• **Directions**
Your answer should be an exact copy of the lines from the start of the entries to the line containing "Open the Ask", both included.

=== Section Start ===

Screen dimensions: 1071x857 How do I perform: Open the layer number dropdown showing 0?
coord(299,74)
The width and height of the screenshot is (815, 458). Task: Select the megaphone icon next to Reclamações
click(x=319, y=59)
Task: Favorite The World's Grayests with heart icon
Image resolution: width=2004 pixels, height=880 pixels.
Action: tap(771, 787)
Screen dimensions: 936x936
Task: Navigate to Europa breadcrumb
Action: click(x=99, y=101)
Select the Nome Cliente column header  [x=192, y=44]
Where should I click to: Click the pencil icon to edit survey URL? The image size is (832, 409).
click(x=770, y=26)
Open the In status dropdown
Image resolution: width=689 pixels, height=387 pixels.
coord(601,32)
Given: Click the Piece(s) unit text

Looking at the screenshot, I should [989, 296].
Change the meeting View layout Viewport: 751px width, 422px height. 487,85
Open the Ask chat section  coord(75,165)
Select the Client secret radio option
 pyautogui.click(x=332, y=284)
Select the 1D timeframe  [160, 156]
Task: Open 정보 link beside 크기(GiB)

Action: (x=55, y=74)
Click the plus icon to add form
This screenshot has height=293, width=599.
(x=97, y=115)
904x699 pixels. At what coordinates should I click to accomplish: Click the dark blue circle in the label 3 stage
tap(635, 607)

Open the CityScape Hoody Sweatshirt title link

=== Section End ===

• **Reply**
Screen dimensions: 1071x857 How do I perform: Open the layer number dropdown showing 0?
coord(299,74)
The width and height of the screenshot is (815, 458). Task: Select the megaphone icon next to Reclamações
click(x=319, y=59)
Task: Favorite The World's Grayests with heart icon
Image resolution: width=2004 pixels, height=880 pixels.
Action: tap(771, 787)
Screen dimensions: 936x936
Task: Navigate to Europa breadcrumb
Action: click(x=99, y=101)
Select the Nome Cliente column header  [x=192, y=44]
Where should I click to: Click the pencil icon to edit survey URL? The image size is (832, 409).
click(x=770, y=26)
Open the In status dropdown
Image resolution: width=689 pixels, height=387 pixels.
coord(601,32)
Given: Click the Piece(s) unit text

Looking at the screenshot, I should [989, 296].
Change the meeting View layout Viewport: 751px width, 422px height. 487,85
Open the Ask chat section  coord(75,165)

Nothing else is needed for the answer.